### Encoding of outputs
* Encoding of output can impact performance.
* Common encoding methods for classification:
    - Integer label for each class
    - One-hot enconding (binary vectors with one indicator for each class)
    - Binary (or other base) encoding 
* Similar choices can be made for regression and other problems

### Rate of Learning

* Back-propagation algorithm provides an approximation to the trajectory in the weight space computed by the method of steepest descent
*  Small $\eta$: smoother trajectory, slower learning
*  Too Large $\eta$: large changes in the synaptic weights, may become unstable (oscillatory)

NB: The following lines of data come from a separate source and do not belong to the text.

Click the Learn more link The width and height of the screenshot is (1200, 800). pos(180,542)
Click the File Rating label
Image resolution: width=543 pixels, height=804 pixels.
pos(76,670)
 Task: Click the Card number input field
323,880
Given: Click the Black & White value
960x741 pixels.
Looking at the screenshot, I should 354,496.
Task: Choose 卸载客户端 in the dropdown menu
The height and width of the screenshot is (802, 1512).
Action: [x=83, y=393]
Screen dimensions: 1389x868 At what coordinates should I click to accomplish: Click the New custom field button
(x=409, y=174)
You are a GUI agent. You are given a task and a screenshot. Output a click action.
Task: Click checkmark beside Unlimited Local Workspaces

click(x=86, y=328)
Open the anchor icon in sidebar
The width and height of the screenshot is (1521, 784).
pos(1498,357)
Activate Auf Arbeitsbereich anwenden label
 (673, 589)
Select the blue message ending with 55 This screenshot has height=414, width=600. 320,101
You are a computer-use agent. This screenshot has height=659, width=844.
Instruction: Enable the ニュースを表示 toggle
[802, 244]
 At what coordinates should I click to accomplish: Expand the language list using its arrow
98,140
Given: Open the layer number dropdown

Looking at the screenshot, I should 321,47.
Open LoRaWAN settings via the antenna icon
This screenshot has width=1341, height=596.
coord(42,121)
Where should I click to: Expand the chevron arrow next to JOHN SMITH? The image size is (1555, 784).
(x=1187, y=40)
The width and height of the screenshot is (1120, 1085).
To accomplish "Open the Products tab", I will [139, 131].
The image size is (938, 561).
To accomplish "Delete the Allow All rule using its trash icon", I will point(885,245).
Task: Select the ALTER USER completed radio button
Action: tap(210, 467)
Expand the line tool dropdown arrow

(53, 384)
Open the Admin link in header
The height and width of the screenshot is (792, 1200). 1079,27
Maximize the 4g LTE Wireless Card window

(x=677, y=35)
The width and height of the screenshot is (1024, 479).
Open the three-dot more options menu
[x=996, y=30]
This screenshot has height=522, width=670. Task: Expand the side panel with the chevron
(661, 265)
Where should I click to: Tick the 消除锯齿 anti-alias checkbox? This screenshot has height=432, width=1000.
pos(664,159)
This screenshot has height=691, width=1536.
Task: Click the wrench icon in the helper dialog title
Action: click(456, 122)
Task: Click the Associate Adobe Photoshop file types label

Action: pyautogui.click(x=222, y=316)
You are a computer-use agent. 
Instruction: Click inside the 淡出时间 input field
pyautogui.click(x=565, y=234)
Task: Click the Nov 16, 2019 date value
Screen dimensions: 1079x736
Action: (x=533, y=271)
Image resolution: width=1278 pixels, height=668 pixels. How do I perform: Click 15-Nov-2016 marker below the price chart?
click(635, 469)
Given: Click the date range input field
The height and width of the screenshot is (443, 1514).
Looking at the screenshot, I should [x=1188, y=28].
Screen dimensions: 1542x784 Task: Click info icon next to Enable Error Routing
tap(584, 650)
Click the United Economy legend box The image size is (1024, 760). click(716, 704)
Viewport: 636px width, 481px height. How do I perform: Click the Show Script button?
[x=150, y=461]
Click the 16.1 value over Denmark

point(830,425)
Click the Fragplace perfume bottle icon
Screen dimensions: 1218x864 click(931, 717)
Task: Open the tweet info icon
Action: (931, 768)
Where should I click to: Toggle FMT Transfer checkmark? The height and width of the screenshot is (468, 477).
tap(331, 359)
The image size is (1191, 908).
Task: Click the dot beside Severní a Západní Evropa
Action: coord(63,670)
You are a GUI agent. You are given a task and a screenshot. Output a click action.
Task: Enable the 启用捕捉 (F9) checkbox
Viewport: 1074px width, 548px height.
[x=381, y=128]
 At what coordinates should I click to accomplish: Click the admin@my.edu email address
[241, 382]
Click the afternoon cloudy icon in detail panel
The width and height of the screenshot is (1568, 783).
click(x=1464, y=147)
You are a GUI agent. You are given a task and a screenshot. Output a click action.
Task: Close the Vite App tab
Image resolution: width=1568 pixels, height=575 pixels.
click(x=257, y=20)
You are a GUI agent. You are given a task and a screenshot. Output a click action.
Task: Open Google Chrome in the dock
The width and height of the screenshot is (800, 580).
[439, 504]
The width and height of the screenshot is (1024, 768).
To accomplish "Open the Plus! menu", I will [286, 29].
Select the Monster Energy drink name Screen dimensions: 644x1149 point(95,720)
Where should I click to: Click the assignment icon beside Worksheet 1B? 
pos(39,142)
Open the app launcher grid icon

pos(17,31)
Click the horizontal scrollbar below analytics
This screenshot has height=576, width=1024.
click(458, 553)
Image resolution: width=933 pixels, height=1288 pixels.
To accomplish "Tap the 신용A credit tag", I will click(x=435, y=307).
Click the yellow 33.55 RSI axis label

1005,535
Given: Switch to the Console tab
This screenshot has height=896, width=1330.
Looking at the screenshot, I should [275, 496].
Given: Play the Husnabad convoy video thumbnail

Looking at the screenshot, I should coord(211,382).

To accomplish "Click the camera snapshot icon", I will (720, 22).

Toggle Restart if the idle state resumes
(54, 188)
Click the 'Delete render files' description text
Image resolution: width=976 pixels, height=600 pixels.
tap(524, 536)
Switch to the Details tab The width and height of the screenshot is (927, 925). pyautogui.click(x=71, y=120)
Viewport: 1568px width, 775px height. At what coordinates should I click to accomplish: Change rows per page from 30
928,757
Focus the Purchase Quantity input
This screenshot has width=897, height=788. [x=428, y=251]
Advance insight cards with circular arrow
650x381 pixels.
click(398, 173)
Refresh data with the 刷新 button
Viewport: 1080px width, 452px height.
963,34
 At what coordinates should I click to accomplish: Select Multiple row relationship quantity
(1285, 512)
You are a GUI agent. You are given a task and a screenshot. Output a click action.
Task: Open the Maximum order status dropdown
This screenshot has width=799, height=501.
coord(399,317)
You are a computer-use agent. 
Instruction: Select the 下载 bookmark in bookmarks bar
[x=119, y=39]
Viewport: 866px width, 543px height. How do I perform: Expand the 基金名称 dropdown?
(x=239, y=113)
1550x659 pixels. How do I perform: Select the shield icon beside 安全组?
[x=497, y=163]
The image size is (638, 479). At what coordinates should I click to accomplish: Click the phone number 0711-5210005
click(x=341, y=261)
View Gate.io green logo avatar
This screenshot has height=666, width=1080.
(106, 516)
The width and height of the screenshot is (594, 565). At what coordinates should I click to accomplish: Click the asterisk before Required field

*  *Include a momentum term*: tries to increase rate of learning while avoiding instability
* Recall: $\Delta w_{ij}(n) = \eta \delta_j(n) y_i(n) = \eta \frac{\partial E(n)}{\partial v_j(n)} y_i(n)$ 
*  *The Generalized Delta rule (Delta rule with momentum):* $\Delta w_{ij}(n) = \alpha \Delta w_{ij}(n-1) + \eta \delta_j(n) y_i(n)$
*  Can write the generalized delta rule as a time series (index $t$):
\begin{eqnarray}
\Delta w_{ij}(n) &=& -\eta \sum_{t=0}^n \alpha^{(n-t)}\delta_j(t)y_i(t)\\
&=& -\eta \sum_{t=0}^n \alpha^{(n-t)} \frac{\partial E(t)}{\partial w_{ij}(t)}
\end{eqnarray}


#### Observations & Comments:
*  $\Delta w_{ij}(n)$ is the sum of exponentially weighted time series.  For it to converge, $0 \le |\alpha| < 1$, If $\alpha = 0$, then you are operating without momentum
*  Inclusion of momentum accelerate descent in steady downhill directions
*  Inclusion of momentum has a stabilizing effect in directions that oscillate in sign
*  Momentum may prevent termination/convergence in a shallow minimum
*  The learning rate *can* be connection dependent, $\eta_{ij}$, can even set it to zero for some connections

*See Haykin's Neural Network text for more reading on this and the following.  It was the reference for these notes and provides a nice description. 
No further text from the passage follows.